Written instruction: Please edit the items below by changing "This screenshot has" to "This image has" wherever it occurs, with everything else kept the same. Omit the pictures from your answer.

Source data:

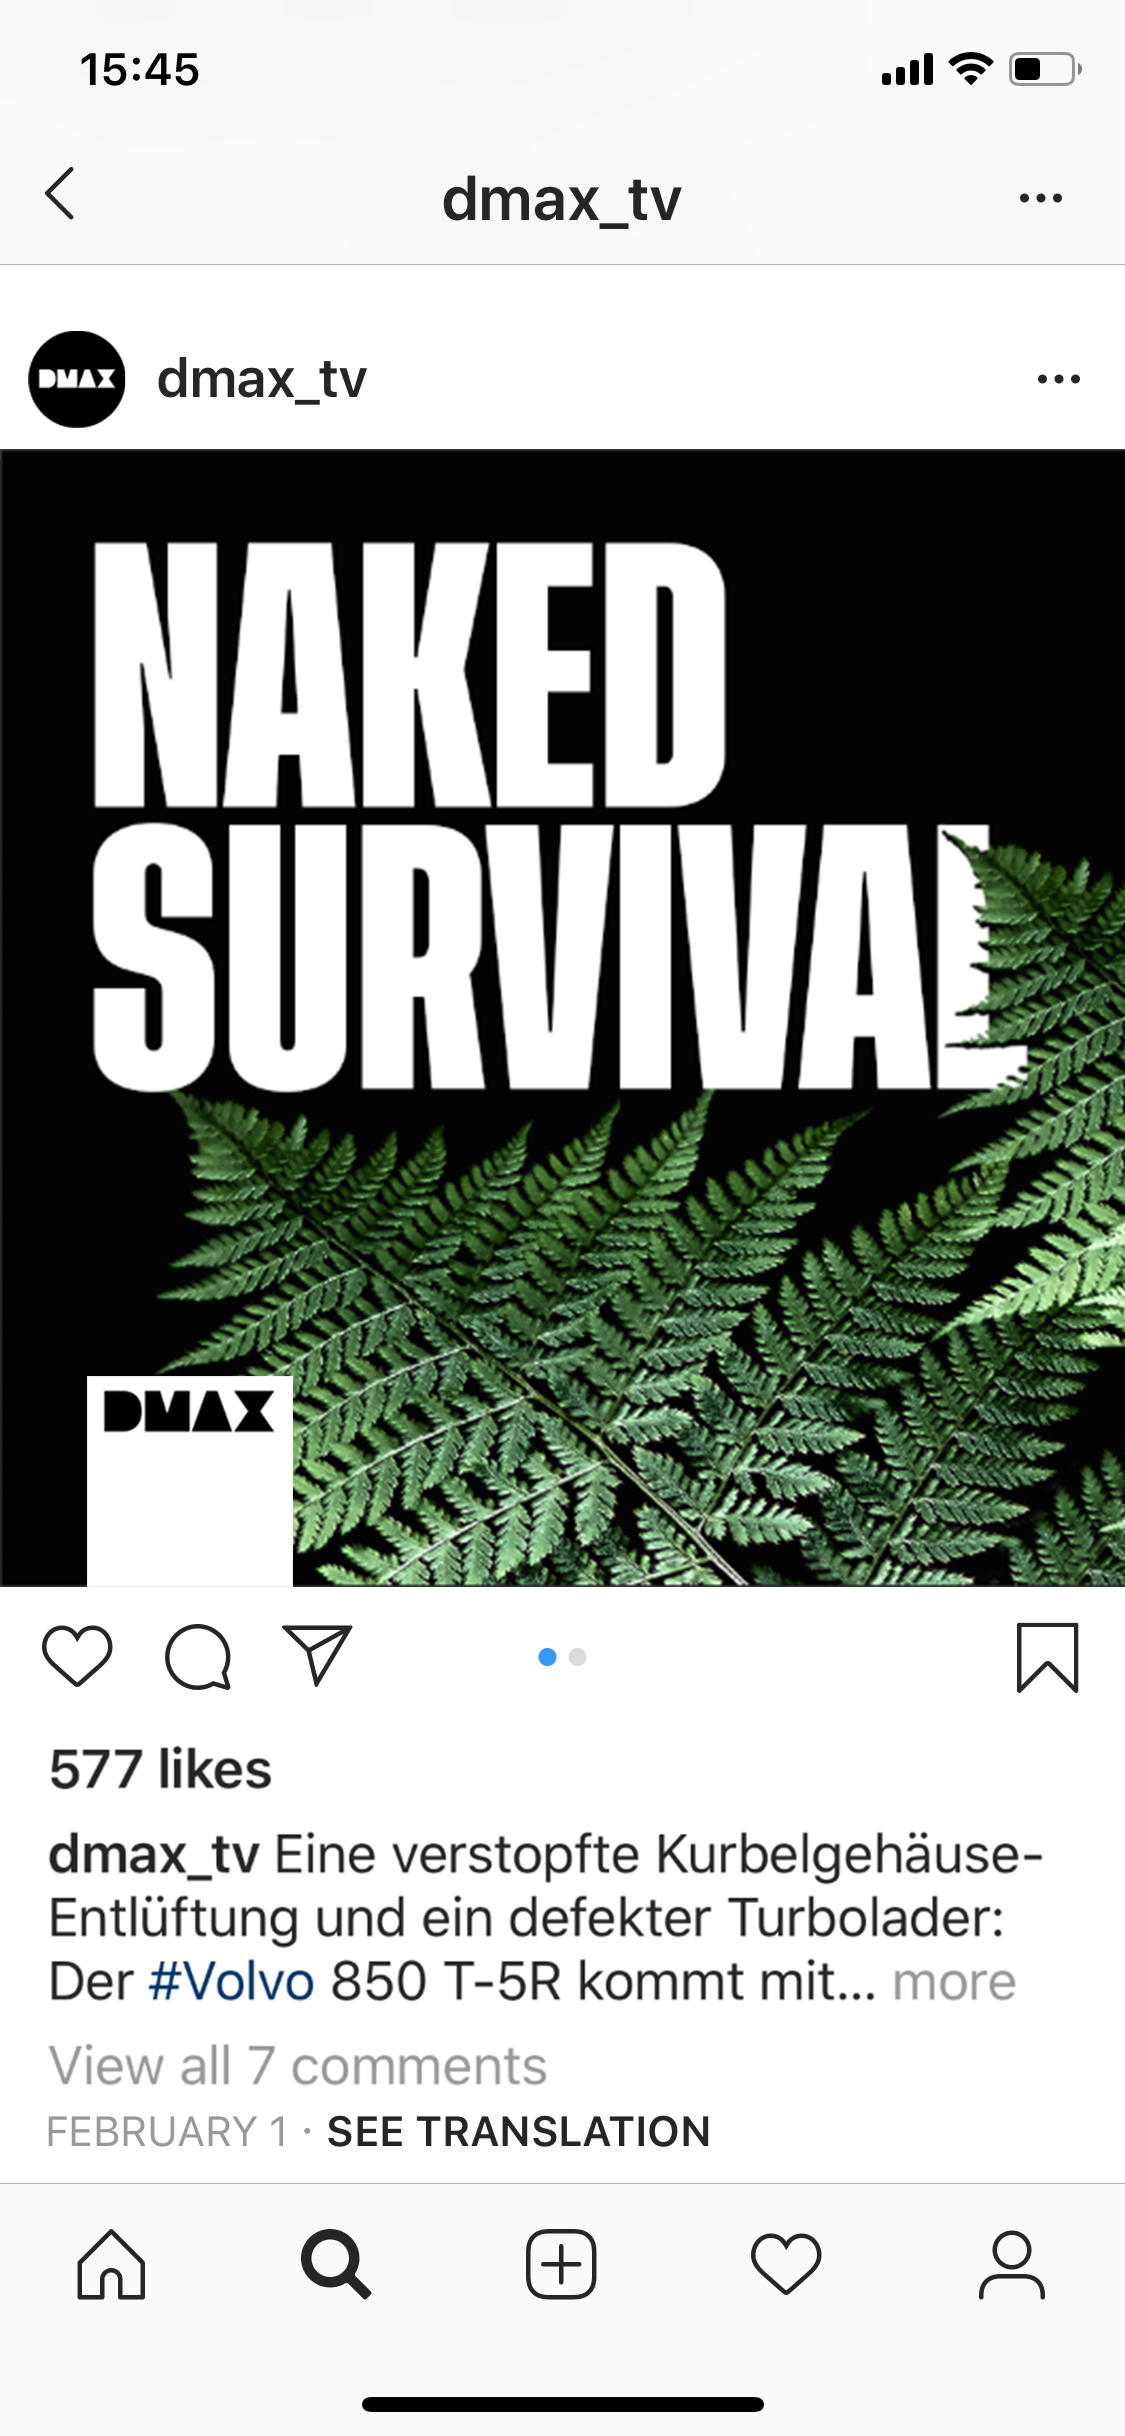Open the dmax_tv username above the post
The image size is (1125, 2436).
(x=262, y=380)
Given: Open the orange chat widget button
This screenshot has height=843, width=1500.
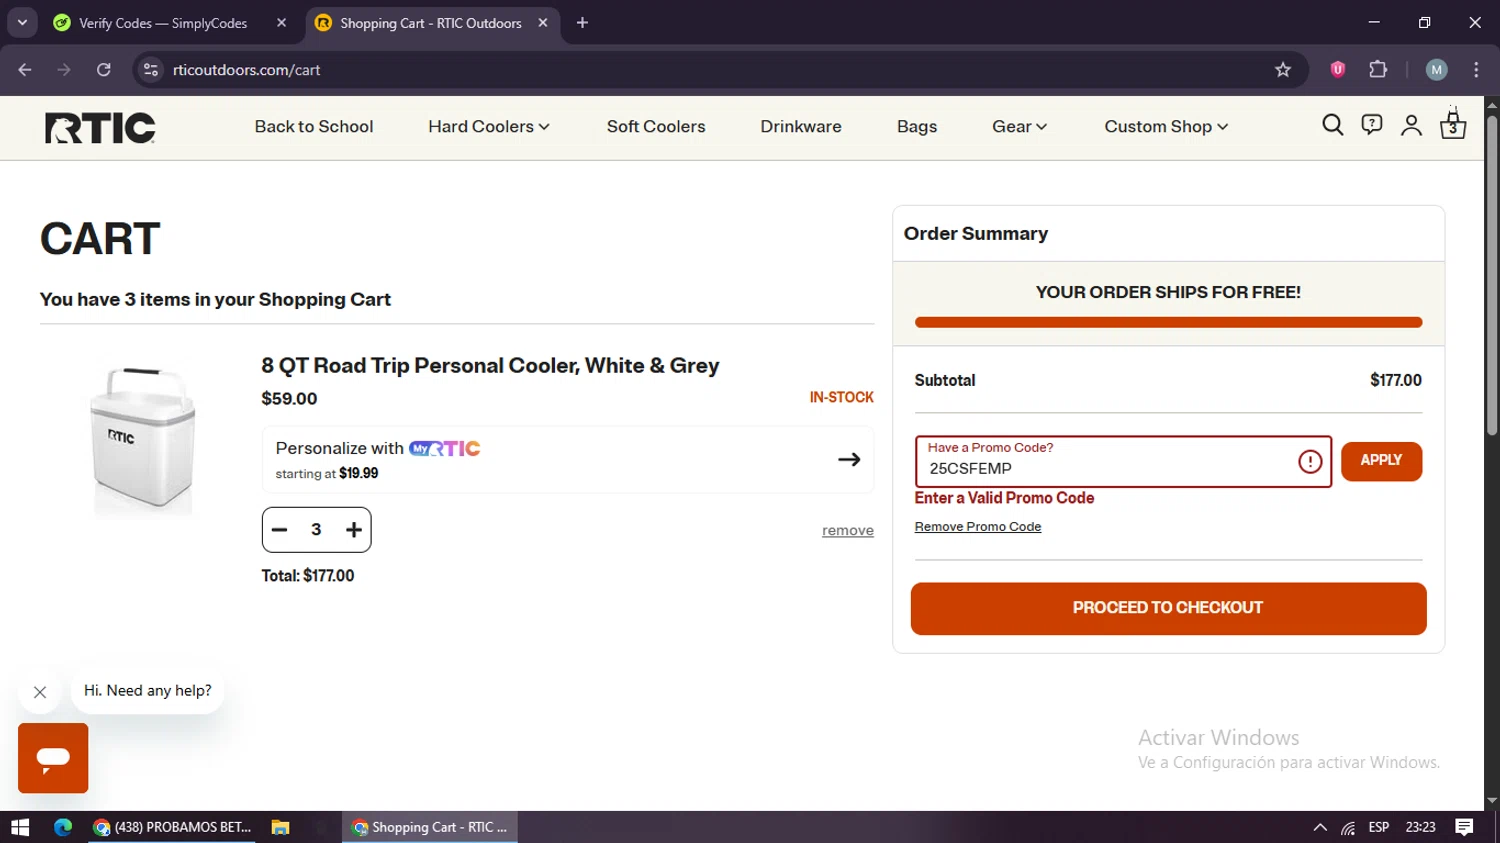Looking at the screenshot, I should click(x=53, y=758).
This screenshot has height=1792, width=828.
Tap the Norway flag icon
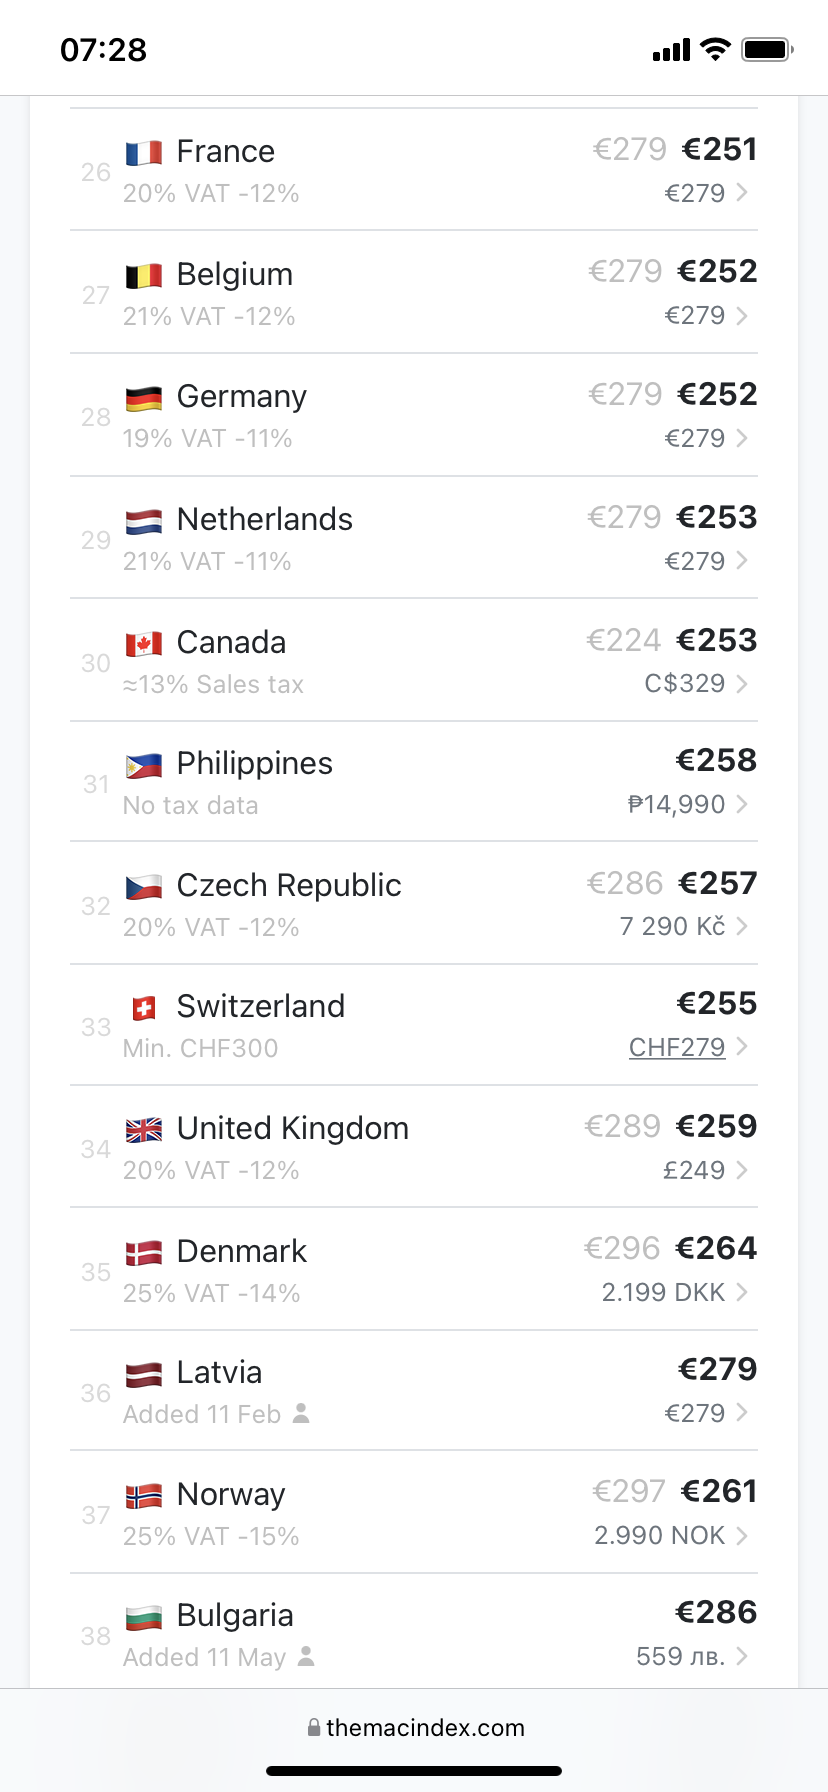(x=144, y=1496)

Solution for this exercise:
Open the dmax_tv username above the post
The image size is (1125, 2436).
(x=262, y=380)
Given: Open the orange chat widget button
This image has height=843, width=1500.
Looking at the screenshot, I should click(x=53, y=758).
This image has height=1792, width=828.
Tap the Norway flag icon
(x=144, y=1496)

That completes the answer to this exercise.